Consigne écrite A:
Actualisez l'extrait sur le tourisme au Maroc en le reproduisant depuis « Année 2016, Quels » jusqu'à « fin d’année oblige! » inclus, avec « vœux les plus chaleureux » à la place de « meilleurs vœux ».
Consigne écrite B:
D'après l'extrait sur le tourisme au Maroc, quel montant le ministre annonce-t-il pour les recettes générées par l'industrie du tourisme ?

Extrait du document:
========================================================================
Année 2016, Quels espoirs pour le tourisme ?


D’ordinaire, la veille de chaque nouvelle année est propice aux meilleurs vœux. Bienséants, ils sont quasiment placés sous le signe de l’espoir. Le ministre du Tourisme, invité par la MAP, s’en est donné à cœur joie à cet exercice, formellement optimiste sur toute la ligne. Il s’est interdit tout abandon au désespoir et cession au poids d’une crise qui nourrit les craintes des professionnels. Décidément, Lahcen Haddad est toujours porteur de bonnes nouvelles, même dans les cas les plus désespérés, tel un prestidigitateur dont le secret réside en un passe-passe éloquent. Cadeau de fin d’année oblige!

Le forum de la MAP (agence de presse de l’Etat), nous apprend, ainsi, que tout va pour le mieux et que le Maroc est toujours résilient, crise ou pas. Et si des pays voisins concurrents et marchés émetteurs sont fortement impactés, le tourisme chez nous garde la forme, sinon qu’il se portera encore mieux en 2016. Oui, à croire le ministre, le Maroc n’est pas concerné, comme s’il se situe sur une autre planète à des années lumière. Selon lui, malgré la crise qui s’installe, nous aurons plus d’argent : les recettes qui seront générées par l’industrie du tourisme atteindraient 60 milliards DH, soit une progression de 2% par rapport à 2015. Mieux : Nous accueillerons 10,6 millions de touristes en progression de 3,8%. Rien que cela ! L’argent va rentrer facilement. Les craintes ne sont qu’illusoires. Voilà un discours politique qui ne ménage pas la prudence. Pour Lahcen Haddad, s’il y a crise ressentie, elle est due au secteur informel (sic).
========================================================================
Extraits de données:

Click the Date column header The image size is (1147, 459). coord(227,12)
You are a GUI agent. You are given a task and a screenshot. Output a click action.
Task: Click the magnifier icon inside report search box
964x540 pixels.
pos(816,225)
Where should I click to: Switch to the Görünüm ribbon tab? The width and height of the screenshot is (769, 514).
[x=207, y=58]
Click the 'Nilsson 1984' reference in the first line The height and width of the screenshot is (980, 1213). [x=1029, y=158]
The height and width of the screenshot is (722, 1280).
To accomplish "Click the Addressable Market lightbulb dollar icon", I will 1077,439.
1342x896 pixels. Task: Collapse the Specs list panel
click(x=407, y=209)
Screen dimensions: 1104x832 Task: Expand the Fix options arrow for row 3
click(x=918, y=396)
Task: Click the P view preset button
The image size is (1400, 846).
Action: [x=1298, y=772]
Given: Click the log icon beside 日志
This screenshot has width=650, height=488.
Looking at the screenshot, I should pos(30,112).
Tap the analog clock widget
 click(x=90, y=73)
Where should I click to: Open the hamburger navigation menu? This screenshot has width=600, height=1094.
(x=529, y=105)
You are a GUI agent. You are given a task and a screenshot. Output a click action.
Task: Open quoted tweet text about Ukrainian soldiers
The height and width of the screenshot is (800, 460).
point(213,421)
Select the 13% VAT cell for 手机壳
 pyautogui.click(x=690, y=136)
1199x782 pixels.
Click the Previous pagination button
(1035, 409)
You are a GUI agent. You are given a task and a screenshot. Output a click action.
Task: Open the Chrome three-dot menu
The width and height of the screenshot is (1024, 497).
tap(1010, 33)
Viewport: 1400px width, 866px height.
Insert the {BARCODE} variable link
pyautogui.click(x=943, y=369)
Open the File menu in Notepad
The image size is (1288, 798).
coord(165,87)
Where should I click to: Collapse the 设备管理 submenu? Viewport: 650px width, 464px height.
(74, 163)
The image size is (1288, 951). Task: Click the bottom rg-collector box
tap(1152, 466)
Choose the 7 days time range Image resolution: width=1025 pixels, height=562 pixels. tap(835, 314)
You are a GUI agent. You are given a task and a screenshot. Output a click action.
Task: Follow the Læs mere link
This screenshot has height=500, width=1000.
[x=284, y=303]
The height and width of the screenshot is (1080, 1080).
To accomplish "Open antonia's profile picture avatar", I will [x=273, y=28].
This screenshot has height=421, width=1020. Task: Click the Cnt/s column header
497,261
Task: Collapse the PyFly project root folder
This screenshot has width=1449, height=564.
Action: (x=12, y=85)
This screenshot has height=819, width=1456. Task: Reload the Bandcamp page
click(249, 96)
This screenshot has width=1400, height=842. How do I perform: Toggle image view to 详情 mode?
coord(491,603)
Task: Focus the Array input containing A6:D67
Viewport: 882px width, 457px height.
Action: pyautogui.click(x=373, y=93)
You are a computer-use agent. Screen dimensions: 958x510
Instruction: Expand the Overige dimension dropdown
========================================================================
Résultat final A:
Année 2016, Quels espoirs pour le tourisme ?


D’ordinaire, la veille de chaque nouvelle année est propice aux vœux les plus chaleureux. Bienséants, ils sont quasiment placés sous le signe de l’espoir. Le ministre du Tourisme, invité par la MAP, s’en est donné à cœur joie à cet exercice, formellement optimiste sur toute la ligne. Il s’est interdit tout abandon au désespoir et cession au poids d’une crise qui nourrit les craintes des professionnels. Décidément, Lahcen Haddad est toujours porteur de bonnes nouvelles, même dans les cas les plus désespérés, tel un prestidigitateur dont le secret réside en un passe-passe éloquent. Cadeau de fin d’année oblige!

Résultat final B:
60 milliards DH, soit une progression de 2 % par rapport à 2015.